I haven’t had any treatment related to BHD, only scans in order to be proactive with my medical care.  I am currently seeing a retina specialist at Vanderbilt for an eye condition, AZOOR (also a rare condition), thought to be totally unrelated to BHD.  I am currently seeing a doctor for a suspected lipoma, which again is not necessarily directly related to BHD.

12. How did you find a doctor?

I was referred to a genetic counselor, by a dermatologist.  I continue to see my general practitioner and if something “odd” with my medical condition comes up, I always get the opinion of my genetic counselor of where to go/who to see.

13. What has been your experience of the healthcare system and healthcare professionals?

My experience has been a good one.  I think when they see you are well prepared and have researched and can present them with facts, they are open to listening and find it very interesting.  For many that I have been involved with, it has given them something new to research.  They are a few doctors, who might say something like “There’s no way that can be related to BHD”.  Perhaps they are right; however, I don’t believe in immediately ruling something out, unless you know all the facts and BHD is so rare and so few symptoms have been reported, I think it is immature to rule out other possible symptoms that could be associated with BHD.

14. Has BHD had any health insurance implications for you?

Not really.  I did have to fight to have the genetic testing covered by insurance, but once they received the proper documentation from the doctor that it was medically necessary the testing was covered.  All of my scans have been covered without question.

15. What are your thoughts for the future?

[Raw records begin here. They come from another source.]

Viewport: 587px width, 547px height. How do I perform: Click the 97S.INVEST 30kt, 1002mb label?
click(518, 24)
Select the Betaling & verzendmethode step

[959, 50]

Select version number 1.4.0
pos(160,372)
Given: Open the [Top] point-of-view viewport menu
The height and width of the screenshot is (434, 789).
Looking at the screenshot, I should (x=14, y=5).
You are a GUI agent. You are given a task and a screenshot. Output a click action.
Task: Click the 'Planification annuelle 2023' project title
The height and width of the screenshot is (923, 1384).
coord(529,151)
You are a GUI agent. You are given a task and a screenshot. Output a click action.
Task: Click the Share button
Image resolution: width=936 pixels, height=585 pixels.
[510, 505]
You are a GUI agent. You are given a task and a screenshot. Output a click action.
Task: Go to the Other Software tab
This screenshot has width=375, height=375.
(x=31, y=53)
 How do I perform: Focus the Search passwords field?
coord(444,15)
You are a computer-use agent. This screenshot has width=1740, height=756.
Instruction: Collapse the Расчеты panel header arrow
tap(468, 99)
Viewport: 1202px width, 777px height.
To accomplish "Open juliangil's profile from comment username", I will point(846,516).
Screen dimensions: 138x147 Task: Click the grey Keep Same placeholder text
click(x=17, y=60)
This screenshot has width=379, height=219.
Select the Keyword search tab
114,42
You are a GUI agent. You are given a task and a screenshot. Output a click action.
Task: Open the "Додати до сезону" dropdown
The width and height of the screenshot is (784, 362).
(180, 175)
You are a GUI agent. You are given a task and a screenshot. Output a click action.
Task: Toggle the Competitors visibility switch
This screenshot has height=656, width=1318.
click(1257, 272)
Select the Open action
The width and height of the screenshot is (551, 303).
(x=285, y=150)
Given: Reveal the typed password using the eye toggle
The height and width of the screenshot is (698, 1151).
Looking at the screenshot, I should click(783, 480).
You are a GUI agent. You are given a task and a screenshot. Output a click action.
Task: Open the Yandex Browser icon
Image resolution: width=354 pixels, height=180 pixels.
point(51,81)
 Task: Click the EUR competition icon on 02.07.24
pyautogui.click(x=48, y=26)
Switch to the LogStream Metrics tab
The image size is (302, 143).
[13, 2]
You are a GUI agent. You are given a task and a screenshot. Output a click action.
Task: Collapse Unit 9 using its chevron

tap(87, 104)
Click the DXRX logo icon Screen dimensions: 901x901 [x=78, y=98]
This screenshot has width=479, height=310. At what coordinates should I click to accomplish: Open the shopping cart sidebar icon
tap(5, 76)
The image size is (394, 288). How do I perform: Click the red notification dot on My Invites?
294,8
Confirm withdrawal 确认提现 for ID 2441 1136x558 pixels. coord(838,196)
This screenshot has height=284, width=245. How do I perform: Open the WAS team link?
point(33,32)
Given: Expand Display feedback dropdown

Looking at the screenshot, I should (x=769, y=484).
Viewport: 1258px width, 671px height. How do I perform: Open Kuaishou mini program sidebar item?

My future is bright.  I am not scared or nervous, because I am prepared.  I do think about BHD almost on a daily basis, but not in a bad way.  I’m always eager to learn more and find out how I can continue to be more informed.  I like reading new studies and journals about the possibilities of other symptoms or treatments associated with BHD.

16. What advice would you give to someone who has just been diagnosed with BHD?

Read, talk, learn, communicate with others who have similar experiences with BHD and be open with those around you.  Be informed.  Talk to your local doctor and make decisions together.